__Text section__
According to the present invention there is provided a fuel system comprising a fuel injector having a valve needle which is engageable with a valve needle seating to control fuel delivery from the injector and a delivery chamber which is arranged to receive fuel from a source of high pressure fuel and from which fuel is delivered to a combustion space upon initiation of injection, the fuel system comprising
first and second control chambers for receiving a control fluid, wherein a surface of the valve needle or a component carried thereby is exposed to fluid pressure within the first control chamber,
a three way control valve arrangement which is operable to control fluid pressure within the first control chamber so as to control fuel injection timing, and to control fluid pressure within the second chamber, and
a shut-off valve arrangement operable in response to fluid pressure variations within the second control chamber so as to control the flow of fuel between the source of high pressure fuel and the delivery chamber of the injector,
wherein the three way control valve arrangement is actuable between
a first position in which the first control chamber communicates with a source of control fluid at relatively high pressure and a second position in which communication between the source of control fluid and the first control chamber is broken and the first control chamber communicates with a low pressure control fluid drain or reservoir.

__Things to do__
a - The fuel system passage is a single long sentence. Translate it into Spanish: "According to the present invention there is provided a fuel system comprising a fuel injector having a valve needle which is engageable with a valve needle seating to control fuel delivery from the injector and a delivery chamber which is arranged to receive fuel from a source of high pressure fuel and from which fuel is delivered to a combustion space upon initiation of injection, the fuel system comprising first and second control chambers for receiving a control fluid, wherein a surface of the valve needle or a component carried thereby is exposed to fluid pressure within the first control chamber, a three way control valve arrangement which is operable to control fluid pressure within the first control chamber so as to control fuel injection timing, and to control fluid pressure within the second chamber, and a shut-off valve arrangement operable in response to fluid pressure variations within the second control chamber so as to control the flow of fuel between the source of high pressure fuel and the delivery chamber of the injector, wherein the three way control valve arrangement is actuable between a first position in which the first control chamber communicates with a source of control fluid at relatively high pressure and a second position in which communication between the source of control fluid and the first control chamber is broken and the first control chamber communicates with a low pressure control fluid drain or reservoir."
b - Answer these questions from the fuel system passage:
(i) What is the valve needle engageable with?
(ii) What does the shut-off valve arrangement operate in response to?
(iii) In the second position of the three way control valve arrangement, what does the first control chamber communicate with?

__Data section__
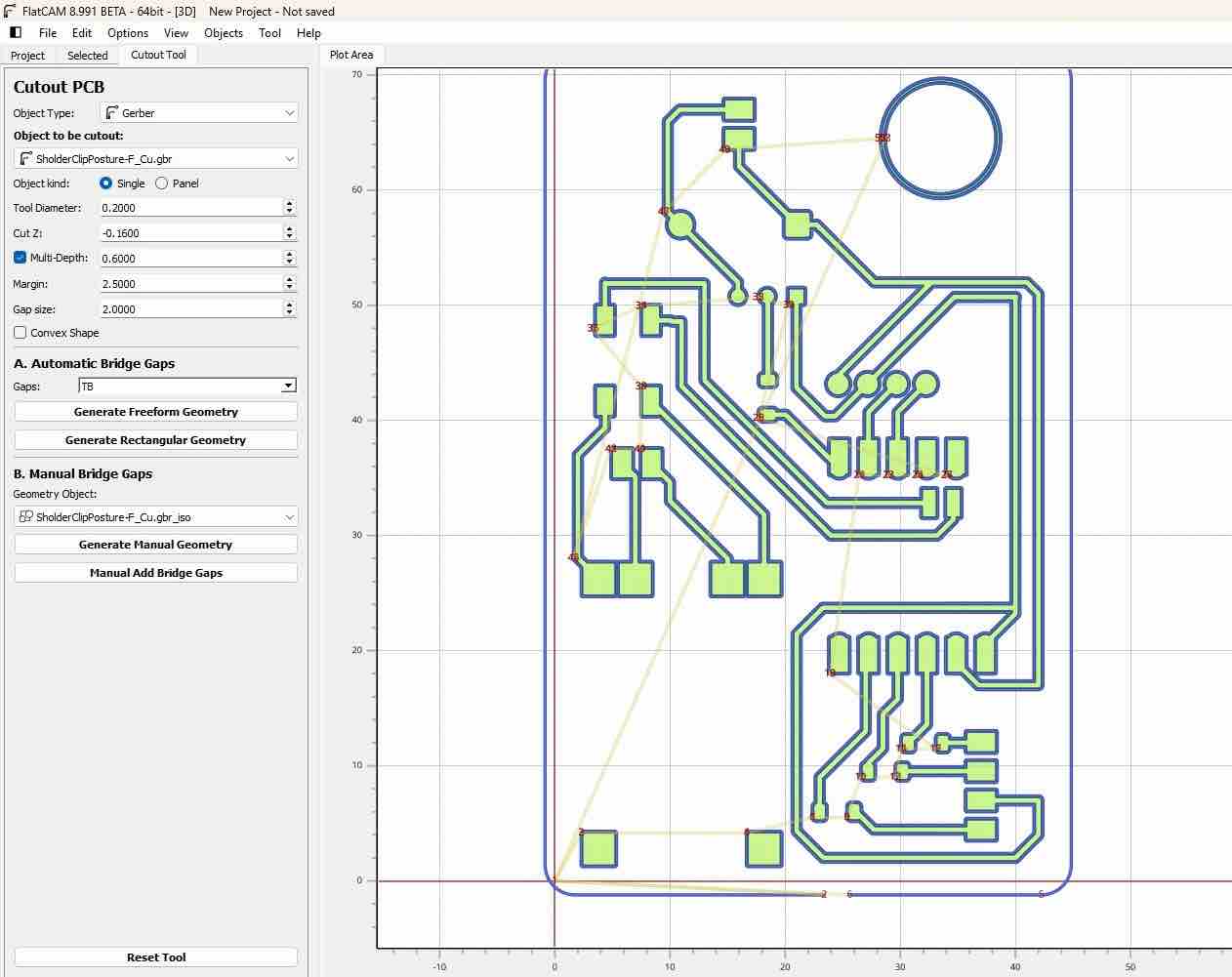Image resolution: width=1232 pixels, height=977 pixels.
Task: Click the Reset Tool button
Action: point(156,957)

__Responses to the exercise__
a - Según la presente invención, se proporciona un sistema de combustible que comprende un inyector de combustible que tiene una aguja de válvula que puede acoplarse con un asiento de aguja de válvula para controlar el suministro de combustible desde el inyector y una cámara de suministro que está dispuesta para recibir combustible de una fuente de combustible a alta presión y desde la cual se suministra combustible a un espacio de combustión al iniciarse la inyección, comprendiendo el sistema de combustible una primera y una segunda cámara de control para recibir un fluido de control, en donde una superficie de la aguja de válvula o de un componente portado por esta está expuesta a la presión del fluido dentro de la primera cámara de control, una disposición de válvula de control de tres vías que puede accionarse para controlar la presión del fluido dentro de la primera cámara de control a fin de controlar la sincronización de la inyección de combustible, y para controlar la presión del fluido dentro de la segunda cámara, y una disposición de válvula de cierre que puede accionarse en respuesta a variaciones de presión del fluido dentro de la segunda cámara de control a fin de controlar el flujo de combustible entre la fuente de combustible a alta presión y la cámara de suministro del inyector, en donde la disposición de válvula de control de tres vías puede accionarse entre una primera posición en la que la primera cámara de control se comunica con una fuente de fluido de control a una presión relativamente alta y una segunda posición en la que se interrumpe la comunicación entre la fuente de fluido de control y la primera cámara de control y la primera cámara de control se comunica con un drenaje o depósito de fluido de control a baja presión.

b -
(i) A valve needle seating.
(ii) Fluid pressure variations within the second control chamber.
(iii) A low pressure control fluid drain or reservoir.